There was just a shake of the head from Harry. 'We weren't much good as leaders. It wasn't long before there was an argument. We broke and our group came here. We saw them occasionally for a while, but we had bigger problems. We hadn't thought through the problems of food. The castle might as well have been under siege. There are some … surprising areas of Hogwarts, and there were more and more by then. I think they might have been trying to lure us out. We were barely scrapping by. It wasn't long till we thought of eating the owls. They've, though owls aren't quite as good as chickens for farming. You get used to the meat after a while.'

'Survival has occupied us for years. Every day they lay new traps for us. The castle does what it can to warn us, but there were more of us once. They even sent ones who look liked us to trick us. Some were just taken,' the blonde Hufflepuff said quietly.

'We found the other group's camp a few weeks ago,' a wizard cut in. A curving, pale scar twisted over dark skin and moved as if alive as he spoke. 'But it was empty. Everyone was gone. They hadn't taken anything with them.'


Pilgrim waited until half-way through his watch to pretend to have fallen asleep. The aurors and the students had come to an agreement that one from each group should take the watches simultaneously. Pilgrim had acquiesced. Now though, one hand curled surreptitiously around his wand he wove and illusion from the shadows and the embers of the fire over himself, leaving an image of himself falling asleep beside the fire as he cast a spell of disillusionment upon himself and stood up silently, stepping to one side to observe. He hesitated between wands, though eventually he chose the ebony wand for the time being over the other wand which still lay deep within his robes.

Fifteen minutes later he began to feel that he had been unduly paranoid. The student, the red-headed Hufflepuff, who had still not shown any sign of closing her eyes or of sleeping watched silently, occasionally prodding the fire back into life. Still, it was perhaps worthwhile to explore. Leaving a beacon for himself embedded into the fire he began to pick his way amongst the mountains of rubbish. He tried to pick the road of least opposition. The tracks the students had made weaved backwards and forwards past mounds of rotting papers, broken gifts, and even a tall and ornate cabinet.

He was considering turning around when it found it. There was a space, around the size of a large room, completely cleared of all items. Under the light of his wand he could make out crude paintings on the stones, birds, beasts and plants, he thought at first. However, the more he looked the more he realised that they were not wholly one thing or another. They bled into each other, as did the materials used to make them. There was a smell in the clearing too, like mud under a hot sun, or rotting fruit. It made him gag and want to turn away as he looked down on a drawing of a crawling, feathered ant with the face of a child which swarmed over a rabbit which sat poised amongst poisonous drooping vines, human fingers gripping long a plume of feathered flowers.

There was a noise in the shadows, and he froze, looking about him. There was a feel of breath on the back of his neck and he spun round. The witch with one eye stood behind him, motionless, watching, seeing through the illusion he had put upon himself it seemed. He looked at his arm, it was still utterly invisible, even to him.

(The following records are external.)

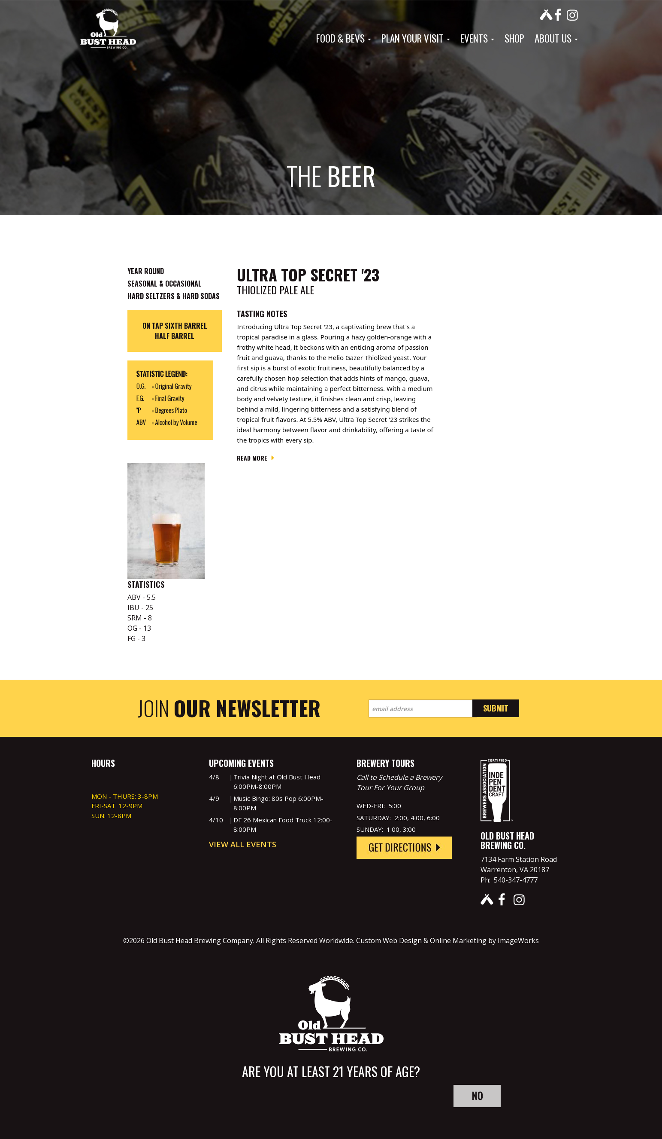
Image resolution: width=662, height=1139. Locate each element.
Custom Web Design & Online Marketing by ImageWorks (447, 940)
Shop (514, 38)
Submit (495, 708)
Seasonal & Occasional (164, 283)
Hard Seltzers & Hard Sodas (173, 296)
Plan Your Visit (415, 38)
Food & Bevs (343, 38)
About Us (556, 38)
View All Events (242, 844)
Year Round (145, 271)
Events (477, 38)
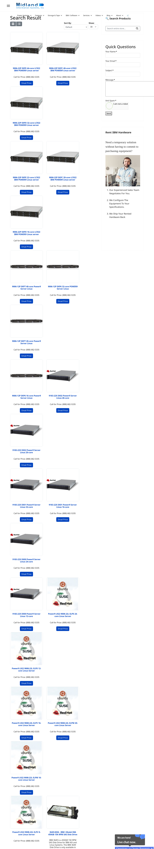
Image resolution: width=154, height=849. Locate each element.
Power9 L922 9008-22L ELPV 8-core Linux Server (23, 434)
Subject (109, 70)
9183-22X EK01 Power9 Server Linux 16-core (54, 274)
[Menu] (8, 6)
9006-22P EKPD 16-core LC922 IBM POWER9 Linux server (85, 118)
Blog (108, 15)
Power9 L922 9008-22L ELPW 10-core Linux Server (84, 381)
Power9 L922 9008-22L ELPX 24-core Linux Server (54, 327)
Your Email (110, 61)
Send (108, 113)
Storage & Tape (54, 15)
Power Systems (23, 15)
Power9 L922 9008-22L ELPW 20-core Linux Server (54, 381)
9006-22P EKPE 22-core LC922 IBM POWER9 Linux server (23, 118)
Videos (98, 15)
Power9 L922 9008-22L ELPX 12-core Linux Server (84, 327)
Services (86, 15)
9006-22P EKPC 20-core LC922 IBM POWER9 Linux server (54, 118)
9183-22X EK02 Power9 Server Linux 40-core (54, 223)
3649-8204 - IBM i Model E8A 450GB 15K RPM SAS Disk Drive (54, 435)
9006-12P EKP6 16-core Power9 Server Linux (23, 223)
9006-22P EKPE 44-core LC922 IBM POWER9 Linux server (23, 64)
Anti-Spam (110, 100)
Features (38, 15)
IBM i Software (71, 15)
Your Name (111, 51)
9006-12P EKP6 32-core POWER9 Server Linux (54, 171)
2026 (20, 841)
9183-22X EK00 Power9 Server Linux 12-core (23, 326)
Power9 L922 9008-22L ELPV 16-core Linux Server (23, 381)
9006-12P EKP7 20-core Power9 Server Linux (84, 171)
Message (110, 80)
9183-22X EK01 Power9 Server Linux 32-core (23, 274)
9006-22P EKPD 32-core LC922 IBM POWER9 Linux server (85, 64)
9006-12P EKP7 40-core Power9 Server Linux (23, 171)
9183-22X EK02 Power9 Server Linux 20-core (84, 223)
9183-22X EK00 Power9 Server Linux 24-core (84, 274)
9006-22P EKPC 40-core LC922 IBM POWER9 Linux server (54, 64)
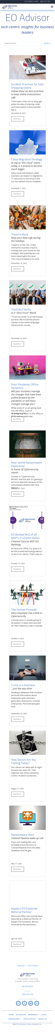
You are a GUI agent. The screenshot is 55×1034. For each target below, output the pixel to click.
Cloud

She took a step forward and he was forced to move backwards. Her eyes moved away from him and she knelt, pulling out the reams of parchment she had stuffed into her robe as she began to work upon the drawings with ferocious intensity, her face filled with a nigh religious fervour. He wondered whether she had in fact seen him. They said that the mad saw where the sane did not. A few minutes later he walked away, re-joining the camp in time for the next watch. He realised as he was trying to force himself to sleep that when he had sat down again the witch had already been sleeping in her bedroll beside the fire, between the boy and the red headed wizard.